Het gaat onder meer om bewustmakingscampagnes of het plaatsen van bewakingscamera's aan bepaalde ongeval gevoelige overwegen. 

Veiligheidsinrichtingen aan overwegen 

Zoals vastgelegd in het koninklijk besluit van 11 juli 2011 betreffende de veiligheidsinrichtingen aan overwegen op de spoorwegen, bepaalt de federale minister bevoegd voor het spoorvervoer welke veiligheidsinrichtingen er moeten komen. Dat betekent dat er voor elke overweg een ministerieel besluit wordt gemaakt. De minister bepaalt, op voorstel van de FOD Mobiliteit en Vervoer en de beheerder van de overweg, welke veiligheidsinrichtingen er precies aan de overweg worden geplaatst. 

Het koninklijk besluit van 11 juli 2011 bevat een lijst van verschillende veiligheidsinrichtingen die aan een overweg mogelijk zijn.
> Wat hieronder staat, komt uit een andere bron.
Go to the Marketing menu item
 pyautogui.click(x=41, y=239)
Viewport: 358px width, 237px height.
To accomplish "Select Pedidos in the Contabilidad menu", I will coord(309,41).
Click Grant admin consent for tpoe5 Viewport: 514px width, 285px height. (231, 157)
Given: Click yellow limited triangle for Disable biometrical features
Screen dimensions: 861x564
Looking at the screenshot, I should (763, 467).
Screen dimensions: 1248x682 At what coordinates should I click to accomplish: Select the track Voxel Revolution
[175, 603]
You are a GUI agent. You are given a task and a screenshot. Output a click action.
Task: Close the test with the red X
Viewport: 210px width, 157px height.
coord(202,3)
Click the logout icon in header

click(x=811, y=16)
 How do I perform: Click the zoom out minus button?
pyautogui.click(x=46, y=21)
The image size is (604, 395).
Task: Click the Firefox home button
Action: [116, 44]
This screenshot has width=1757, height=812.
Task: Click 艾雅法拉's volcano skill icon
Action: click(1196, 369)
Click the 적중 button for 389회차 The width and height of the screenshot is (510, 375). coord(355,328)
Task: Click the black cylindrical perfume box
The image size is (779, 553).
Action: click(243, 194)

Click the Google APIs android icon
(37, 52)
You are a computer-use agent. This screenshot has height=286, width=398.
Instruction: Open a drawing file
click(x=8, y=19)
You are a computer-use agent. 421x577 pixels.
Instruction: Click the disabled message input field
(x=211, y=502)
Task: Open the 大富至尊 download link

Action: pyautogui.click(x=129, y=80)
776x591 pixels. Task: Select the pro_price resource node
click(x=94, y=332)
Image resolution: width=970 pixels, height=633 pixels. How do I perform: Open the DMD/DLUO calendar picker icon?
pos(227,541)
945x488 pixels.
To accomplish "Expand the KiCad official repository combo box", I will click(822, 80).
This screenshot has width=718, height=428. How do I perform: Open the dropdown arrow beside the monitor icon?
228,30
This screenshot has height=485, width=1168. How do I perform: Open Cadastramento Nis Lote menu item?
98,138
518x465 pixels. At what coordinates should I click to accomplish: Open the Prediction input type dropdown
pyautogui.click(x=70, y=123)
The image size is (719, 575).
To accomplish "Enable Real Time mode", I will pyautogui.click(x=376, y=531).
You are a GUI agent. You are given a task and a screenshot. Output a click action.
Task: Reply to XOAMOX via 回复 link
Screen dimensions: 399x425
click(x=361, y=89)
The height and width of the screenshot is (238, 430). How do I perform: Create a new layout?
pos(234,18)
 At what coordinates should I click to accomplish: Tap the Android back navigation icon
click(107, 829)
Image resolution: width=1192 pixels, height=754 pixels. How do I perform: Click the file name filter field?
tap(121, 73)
Het gaat onder meer over: 

  • verkeersborden A 45 of A 47, ook bekend als ‘Sint-Andrieskruis’ 
  • het rode verkeerslicht dat de overgang verbiedt  
  • het witte verkeerslicht dat de overgang toestaat 
  • geluidsseinen 
  • systeem met gedeeltelijke of volledige afsluiting 
  • bijkomende afsluitsystemen voor voetgangers en fietsers 

Tot slot worden in het ministerieel besluit van 3 november 2011 de technische normen vastgesteld waaraan de veiligheidsinrichtingen moeten voldoen. Het gaat onder meer om de hoogte, de kleuren, de intensiteit van het verkeerslicht of het volume van het geluid. 

De rol van de FOD Mobiliteit en Vervoer 

De FOD Mobiliteit en Vervoer heeft als taak de overwegen in België te controleren. De FOD zet daarvoor medewerkers in die, in samenwerking met Infrabel of de andere beheerders van overwegen, regelmatig controles uitvoeren aan de overwegen. 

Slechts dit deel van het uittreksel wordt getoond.